Handlungs- und Tätigkeitsspielraum gehören zu den Merkmalen der Organisation (vgl. Hacker & Richter, 1998) und damit zu den externalen Ressourcen. Handlungsspielraum umfasst nach Hacker und Richter (1998) „inhaltliche als auch zeitliche Freiheitsgrade bei der Tätigkeitsausführung“ (Venjakob, 2002, S. 21). Als bestätigte theoretische Grundlage der positiven Effekte von Kontrolle und verwandten Konzepten wie Handlungsspielraum gilt in der Psychologie ein Motiv nach Kontrolle (Nerdinger, 1994). In vielen empirischen Studien wurden die Effekte von Kontrolle auf verschiedene Variablen wie Gesundheit, Zufriedenheit und Fehlzeiten untersucht. Fox, Dwyer und Ganster (1993) fanden beispielsweise eine negative Korrelation von r = -.32 zwischen Kontrolle und somatischen Beschwerden. Andere Studien konnten diesen positiven Effekt von Kontrolle auf die Gesundheit ebenfalls nachweisen (z.B. Schnall et al., 1994). Der Zusammenhang zwischen Kontrolle und Fehlzeiten wurde von Nijhuis und Smulders (1996) an Arbeitnehmern im Baugewerbe untersucht, die Autoren fanden eine negative Korrelation von r =-31.

Die Auswirkungen von Kontrolle auf die Zufriedenheit ist Gegenstand verschiedener Untersuchungen; so fanden De Croon, Blonk, de Zwart, Frings-Dresen und Broersen (2002) einen positiven Zusammenhang von r =.32.

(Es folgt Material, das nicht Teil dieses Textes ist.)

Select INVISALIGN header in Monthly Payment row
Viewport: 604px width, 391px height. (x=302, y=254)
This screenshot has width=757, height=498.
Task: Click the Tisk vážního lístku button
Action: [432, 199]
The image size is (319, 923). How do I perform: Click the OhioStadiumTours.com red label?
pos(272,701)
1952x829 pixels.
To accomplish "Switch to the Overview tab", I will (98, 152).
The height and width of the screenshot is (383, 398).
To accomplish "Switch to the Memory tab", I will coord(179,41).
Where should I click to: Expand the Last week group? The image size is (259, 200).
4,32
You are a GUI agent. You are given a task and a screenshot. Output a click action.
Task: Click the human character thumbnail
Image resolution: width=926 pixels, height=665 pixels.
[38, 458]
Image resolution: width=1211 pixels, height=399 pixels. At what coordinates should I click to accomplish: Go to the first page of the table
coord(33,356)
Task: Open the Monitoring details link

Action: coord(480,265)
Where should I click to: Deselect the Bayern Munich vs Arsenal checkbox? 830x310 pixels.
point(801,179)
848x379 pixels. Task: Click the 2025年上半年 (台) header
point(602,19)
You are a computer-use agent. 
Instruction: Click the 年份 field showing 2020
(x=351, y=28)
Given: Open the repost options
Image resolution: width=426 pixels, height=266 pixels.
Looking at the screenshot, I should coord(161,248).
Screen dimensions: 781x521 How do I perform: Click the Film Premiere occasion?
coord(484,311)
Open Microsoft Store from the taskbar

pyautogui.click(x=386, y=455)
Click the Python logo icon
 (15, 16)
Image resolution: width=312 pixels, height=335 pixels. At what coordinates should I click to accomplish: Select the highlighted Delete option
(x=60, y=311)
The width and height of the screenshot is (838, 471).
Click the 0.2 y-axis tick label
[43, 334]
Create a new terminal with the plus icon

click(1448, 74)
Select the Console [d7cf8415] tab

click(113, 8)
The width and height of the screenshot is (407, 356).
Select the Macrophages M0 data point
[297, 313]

5.2.1.1 Job-Demand-Control Modell

Viele der empirischen Untersuchungen überprüfen grundlegende Annahmen aus dem Job- Demand-Control Modell oder Job-Strain-Modell von Karasek (1979) (vgl. Sonnentag & Frese, 2003). „Job Demands“ oder Job-Anforderungen sind nach Karasek psychologische Stressoren, wie z.B. Zeitdruck oder sich widersprechende Ansprüche, die zu Beanspruchungen führen können. Diese umfassen also das, was im Abschnitt 4.1 als Belastungen beschrieben wurde. Demgegenüber steht die Kontrolle über die Arbeit. Auf diesen Dimensionen werden Tätigkeiten unterschieden: Aufgaben mit hohen Anforderungen und wenig Kontrolle werden als „high-strain-jobs“ bezeichnet, Aufgaben mit wenig Anforderungen und hoher Kontrolle als „low-strain-jobs“. „High-Strain-Jobs“ führen nach diesem Modell zu stärkeren (negativen) Auswirkungen auf die Gesundheit als „low-strain- jobs“. Diese Annahme wird auch als „strain-Hypothese“ bezeichnet (van de Doef & Maes, 1999), die vorhersagt, unter welchen Bedingungen die negativsten Auswirkungen auf die Gesundheit auftreten, ohne zu differenzieren, inwieweit geringe Kontrolle und hohe Anforderungen zusammenwirken (vgl. van de Doef & Maes, 1999).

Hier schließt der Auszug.